Penulis
BALIKPAPAN, KOMPAS.com - Kepolisian Daerah Kalimantan Timur (Polda Kaltim) memproyeksikan pencurian kendaraan bermotor di Kalimantan Timur meningkat dalam kurun 2024 hingga 2025.
Kasus ini mencakup berbagai daerah, dengan fokus di Balikpapan dan Samarinda sebagai lokasi dengan jumlah Tempat Kejadian Perkara (TKP) terbanyak.
Kepala Sub Direktorat I Jatanras Polda Kaltim Kompol Agta Bhuwana Putra menuturkan, selama 2024 hingga awal Januari 2025, terungkap 20 kasus dengan 18 barang bukti.
Proses penyidikan dan pengembangan kasus pun terus dilakukan.
Baca juga: Bantah Tuduhan Rekayasa Pencalonan Pilkada, KPU Kaltim: Faktanya Isran-Hadi Bisa Mencalonkan
"Januari ini saja, kami tengah mengembangkan 5 kasus," ungkap Agta, Rabu (22/1/2025).
Namun demikian, Polda Kaltim membutuhkan waktu cukup lama untuk mengungkap kasus tersebut.
Agta menyebutkan, hal ini karena proses penyelidikan kasus pencurian ini cukup kompleks, meskipun jumlah personel dinyatakan mencukupi untuk menangani kasus ini.
Dia menjelaskan, penyidikan dilakukan berdasarkan laporan masyarakat yang telah dievaluasi secara bulanan dan tahunan.

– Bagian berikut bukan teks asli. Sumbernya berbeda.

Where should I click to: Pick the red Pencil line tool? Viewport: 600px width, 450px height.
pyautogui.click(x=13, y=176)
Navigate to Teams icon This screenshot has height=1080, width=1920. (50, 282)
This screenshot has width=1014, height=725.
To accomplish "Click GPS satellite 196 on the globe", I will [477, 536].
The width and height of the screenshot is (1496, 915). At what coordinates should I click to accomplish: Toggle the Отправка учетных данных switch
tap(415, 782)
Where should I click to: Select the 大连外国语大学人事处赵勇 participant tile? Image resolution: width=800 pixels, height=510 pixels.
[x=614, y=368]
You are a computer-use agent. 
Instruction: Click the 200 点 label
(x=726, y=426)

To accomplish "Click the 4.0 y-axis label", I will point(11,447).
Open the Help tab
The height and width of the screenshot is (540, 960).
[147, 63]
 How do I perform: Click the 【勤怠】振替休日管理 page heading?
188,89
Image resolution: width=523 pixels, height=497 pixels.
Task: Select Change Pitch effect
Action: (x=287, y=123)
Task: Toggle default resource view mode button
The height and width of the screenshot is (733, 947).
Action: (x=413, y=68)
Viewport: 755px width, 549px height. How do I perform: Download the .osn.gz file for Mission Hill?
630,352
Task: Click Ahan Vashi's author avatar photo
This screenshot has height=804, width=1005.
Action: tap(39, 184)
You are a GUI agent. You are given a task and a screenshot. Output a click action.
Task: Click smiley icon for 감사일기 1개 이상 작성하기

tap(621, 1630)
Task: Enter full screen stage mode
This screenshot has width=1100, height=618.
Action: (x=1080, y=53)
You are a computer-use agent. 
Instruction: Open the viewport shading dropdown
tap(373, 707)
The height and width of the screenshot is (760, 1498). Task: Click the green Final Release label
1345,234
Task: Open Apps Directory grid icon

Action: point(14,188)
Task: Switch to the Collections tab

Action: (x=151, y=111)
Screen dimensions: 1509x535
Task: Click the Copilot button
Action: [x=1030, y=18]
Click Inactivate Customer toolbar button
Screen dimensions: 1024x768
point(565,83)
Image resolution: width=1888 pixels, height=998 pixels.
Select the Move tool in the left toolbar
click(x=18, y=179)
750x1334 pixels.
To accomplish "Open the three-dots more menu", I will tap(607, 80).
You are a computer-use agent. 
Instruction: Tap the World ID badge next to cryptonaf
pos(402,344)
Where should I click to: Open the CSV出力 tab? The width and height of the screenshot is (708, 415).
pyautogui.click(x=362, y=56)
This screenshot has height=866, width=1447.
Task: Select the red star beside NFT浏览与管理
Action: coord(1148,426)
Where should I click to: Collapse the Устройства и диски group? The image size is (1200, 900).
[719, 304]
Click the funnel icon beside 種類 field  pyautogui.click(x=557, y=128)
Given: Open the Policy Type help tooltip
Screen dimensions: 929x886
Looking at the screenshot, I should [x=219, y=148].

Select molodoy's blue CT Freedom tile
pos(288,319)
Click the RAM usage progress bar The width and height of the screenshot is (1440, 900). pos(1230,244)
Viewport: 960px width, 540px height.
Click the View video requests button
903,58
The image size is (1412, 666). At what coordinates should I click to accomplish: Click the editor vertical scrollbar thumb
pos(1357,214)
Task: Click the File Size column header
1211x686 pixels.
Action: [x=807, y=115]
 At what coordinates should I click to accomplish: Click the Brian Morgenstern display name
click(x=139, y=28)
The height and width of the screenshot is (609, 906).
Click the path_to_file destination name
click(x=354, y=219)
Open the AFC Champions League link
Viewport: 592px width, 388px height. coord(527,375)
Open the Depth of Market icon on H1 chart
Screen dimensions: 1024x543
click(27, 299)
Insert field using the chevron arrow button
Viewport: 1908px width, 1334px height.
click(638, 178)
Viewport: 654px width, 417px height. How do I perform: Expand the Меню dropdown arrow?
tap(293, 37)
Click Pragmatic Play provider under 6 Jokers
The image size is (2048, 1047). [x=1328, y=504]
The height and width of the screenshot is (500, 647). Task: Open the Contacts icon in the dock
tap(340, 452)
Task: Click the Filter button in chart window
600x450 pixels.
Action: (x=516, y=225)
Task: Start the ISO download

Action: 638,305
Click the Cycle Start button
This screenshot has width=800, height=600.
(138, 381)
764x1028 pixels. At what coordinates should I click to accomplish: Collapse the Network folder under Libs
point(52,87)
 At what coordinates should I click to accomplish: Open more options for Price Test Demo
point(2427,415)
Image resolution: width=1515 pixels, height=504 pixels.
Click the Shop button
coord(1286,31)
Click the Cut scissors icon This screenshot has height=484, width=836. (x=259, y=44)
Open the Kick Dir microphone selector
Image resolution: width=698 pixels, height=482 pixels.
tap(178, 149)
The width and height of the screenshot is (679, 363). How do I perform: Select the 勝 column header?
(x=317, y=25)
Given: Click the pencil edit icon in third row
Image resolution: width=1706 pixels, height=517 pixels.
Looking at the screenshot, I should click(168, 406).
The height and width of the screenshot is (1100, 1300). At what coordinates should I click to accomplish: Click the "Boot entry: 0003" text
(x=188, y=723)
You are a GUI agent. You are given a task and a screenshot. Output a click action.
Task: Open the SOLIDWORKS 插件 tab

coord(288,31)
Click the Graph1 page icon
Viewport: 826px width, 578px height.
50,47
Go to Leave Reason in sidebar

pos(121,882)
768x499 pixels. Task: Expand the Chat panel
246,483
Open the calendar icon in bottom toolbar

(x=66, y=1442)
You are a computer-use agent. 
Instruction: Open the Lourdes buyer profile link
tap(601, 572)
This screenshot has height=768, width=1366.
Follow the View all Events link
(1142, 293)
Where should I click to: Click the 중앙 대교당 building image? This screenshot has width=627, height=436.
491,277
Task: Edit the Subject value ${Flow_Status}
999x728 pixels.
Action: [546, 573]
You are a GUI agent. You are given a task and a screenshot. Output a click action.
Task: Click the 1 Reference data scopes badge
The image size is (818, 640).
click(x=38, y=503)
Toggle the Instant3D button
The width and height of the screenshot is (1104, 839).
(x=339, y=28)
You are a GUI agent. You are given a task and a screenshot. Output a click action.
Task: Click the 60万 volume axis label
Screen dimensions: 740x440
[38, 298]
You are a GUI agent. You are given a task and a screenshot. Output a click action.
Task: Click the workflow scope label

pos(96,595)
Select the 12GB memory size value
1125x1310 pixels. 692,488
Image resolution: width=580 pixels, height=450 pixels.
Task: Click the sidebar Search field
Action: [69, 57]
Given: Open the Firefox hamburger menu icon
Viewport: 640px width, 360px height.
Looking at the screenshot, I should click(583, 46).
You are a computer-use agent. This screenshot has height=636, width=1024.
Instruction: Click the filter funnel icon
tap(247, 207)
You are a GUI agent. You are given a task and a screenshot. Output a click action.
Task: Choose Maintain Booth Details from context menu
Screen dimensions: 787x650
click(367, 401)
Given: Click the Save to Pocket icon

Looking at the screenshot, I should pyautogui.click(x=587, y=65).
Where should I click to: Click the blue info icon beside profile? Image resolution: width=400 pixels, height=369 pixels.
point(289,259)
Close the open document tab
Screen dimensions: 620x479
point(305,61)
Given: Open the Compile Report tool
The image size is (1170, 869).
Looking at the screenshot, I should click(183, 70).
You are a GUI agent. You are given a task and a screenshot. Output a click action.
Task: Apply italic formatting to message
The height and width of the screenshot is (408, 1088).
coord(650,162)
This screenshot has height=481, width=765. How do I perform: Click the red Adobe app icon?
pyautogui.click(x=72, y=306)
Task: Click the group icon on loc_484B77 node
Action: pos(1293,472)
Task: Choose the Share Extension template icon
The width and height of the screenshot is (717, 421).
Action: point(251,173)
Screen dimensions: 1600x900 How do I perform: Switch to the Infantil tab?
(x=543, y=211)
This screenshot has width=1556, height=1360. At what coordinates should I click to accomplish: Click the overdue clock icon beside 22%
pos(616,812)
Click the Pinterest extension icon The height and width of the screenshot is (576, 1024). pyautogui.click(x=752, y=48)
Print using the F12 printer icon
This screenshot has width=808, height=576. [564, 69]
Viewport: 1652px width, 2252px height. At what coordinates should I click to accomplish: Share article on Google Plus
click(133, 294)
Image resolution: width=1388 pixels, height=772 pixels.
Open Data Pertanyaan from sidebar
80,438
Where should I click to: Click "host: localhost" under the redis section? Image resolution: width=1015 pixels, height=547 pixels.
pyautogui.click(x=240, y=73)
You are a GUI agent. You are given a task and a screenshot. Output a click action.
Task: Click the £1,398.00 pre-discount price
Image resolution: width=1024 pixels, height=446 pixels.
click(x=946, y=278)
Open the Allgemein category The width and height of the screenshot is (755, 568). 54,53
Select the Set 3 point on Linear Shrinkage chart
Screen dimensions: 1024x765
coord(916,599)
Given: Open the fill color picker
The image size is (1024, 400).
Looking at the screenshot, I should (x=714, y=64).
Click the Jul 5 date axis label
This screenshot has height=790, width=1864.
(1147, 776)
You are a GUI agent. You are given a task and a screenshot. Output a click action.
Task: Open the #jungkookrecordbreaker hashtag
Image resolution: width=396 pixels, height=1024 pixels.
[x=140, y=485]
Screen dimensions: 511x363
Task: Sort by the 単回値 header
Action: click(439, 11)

Menurut Agta, sindikat pencurian kendaraan bermotor, beroperasi hampir di seluruh wilayah Polda Kaltim.
Tidak hanya dicuri, sebagian besar kendaraan ini juga dijual dan beredar melalui sejumlah marketplace atau toko online.
Platform toko online ini menjadi modus terbaru yang digunakan sindikat.
Kendaraan yang ditawarkan dalam beragam bentuk mulai dari unit utuh, hingga spare part atau suku cadang yang dipreteli dari unit kendaraannya.
Unit-unit kendaraan tersebut dijual dengan harga bervariasi hingga termahal Rp 5 juta per unit.
Dari toko-toko online inilah Agta dan tim melakukan penyelidikan dan pengembangan kasus, sehingga terungkap empat tersangka dengan peran berbeda.
"Mereka telah beraksi sejak 2022," cetus Agta.